▸ **EXERCISE DIRECTIONS**: Count the lines below that contain the word "button", and reply with the number alone.

▸ **STORED ROWS**:
-- start --

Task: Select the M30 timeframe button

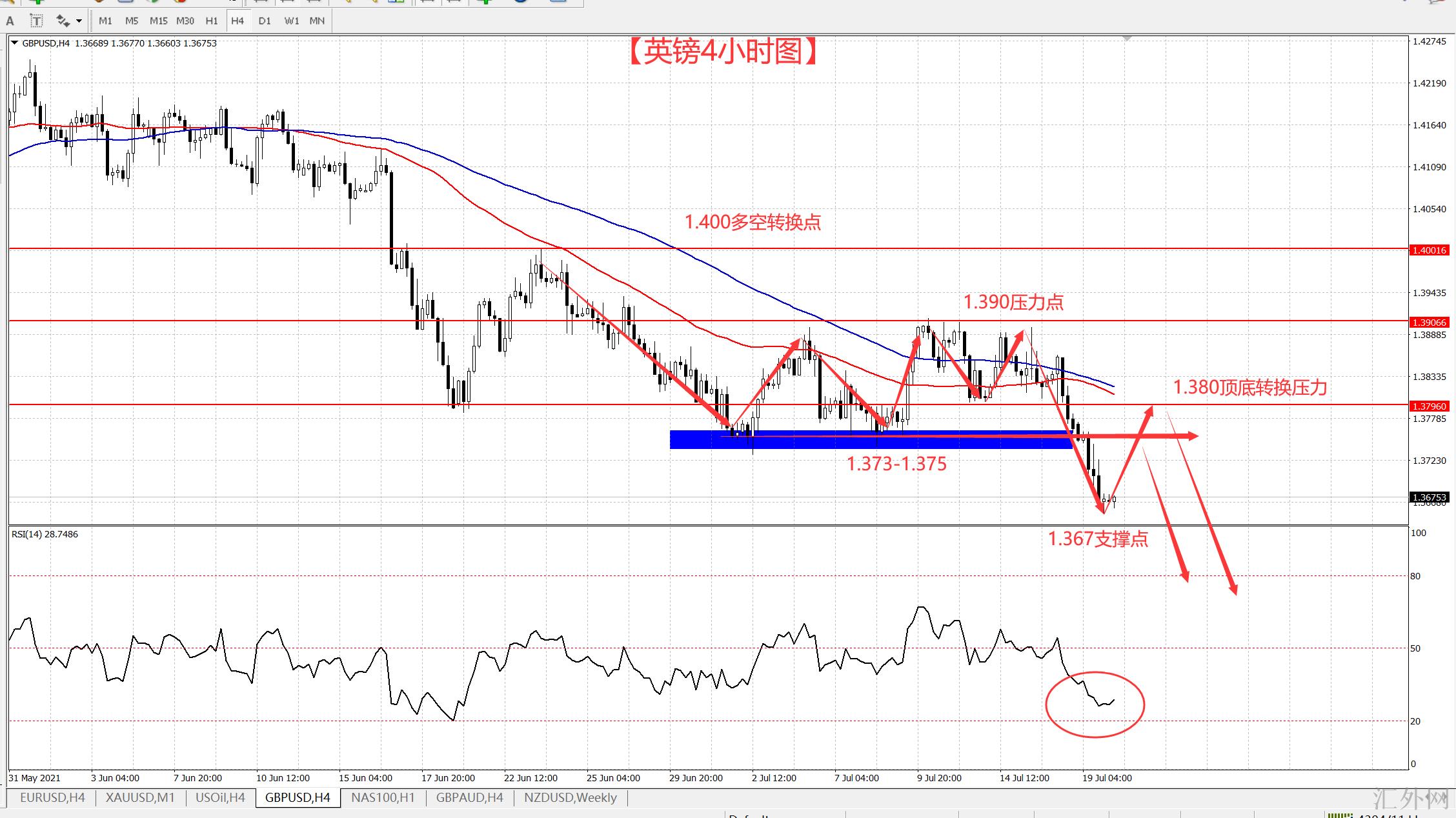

-- end --
-- start --

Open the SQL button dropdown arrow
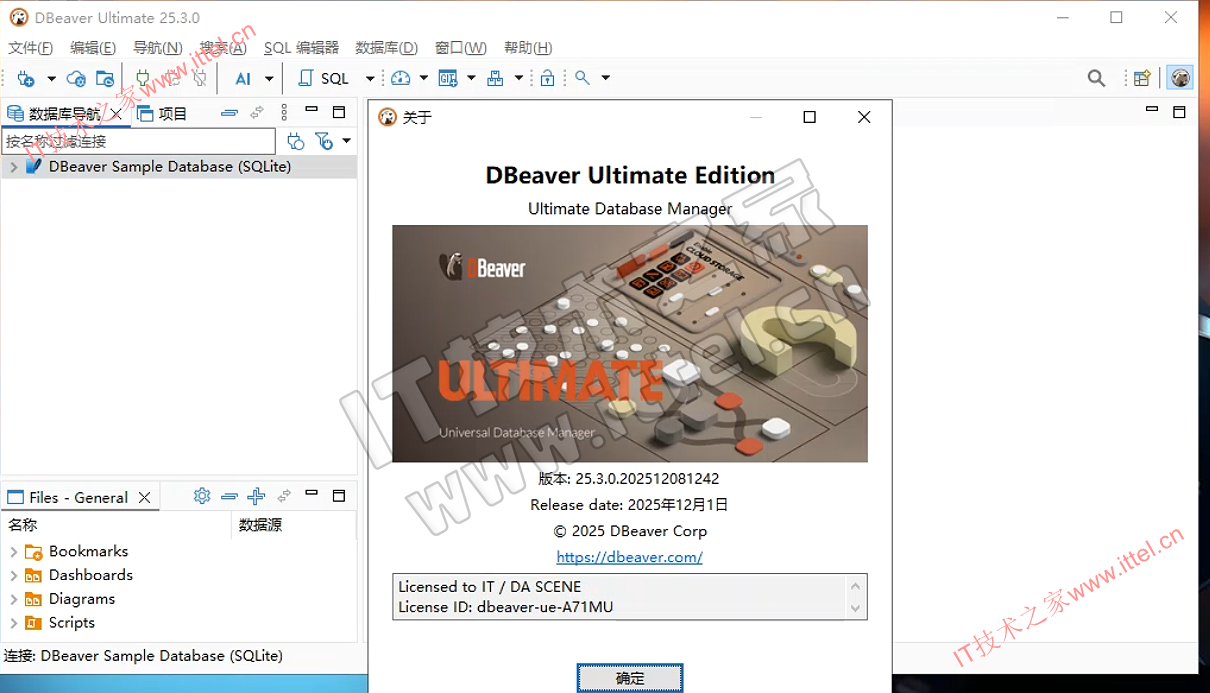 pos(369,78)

-- end --
-- start --

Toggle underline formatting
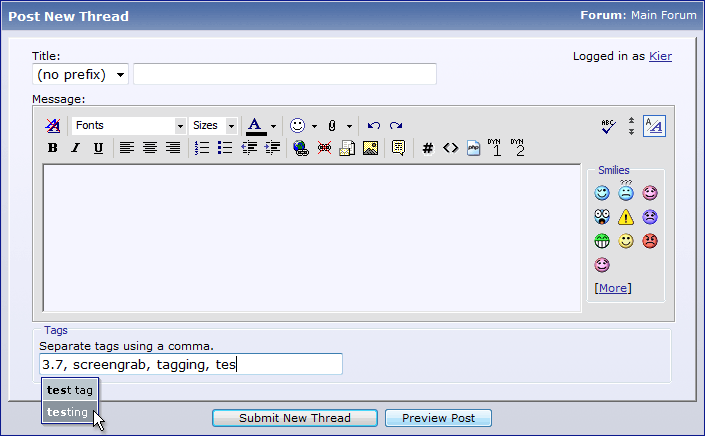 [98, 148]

-- end --

▸ **TASK SOLUTION**: 2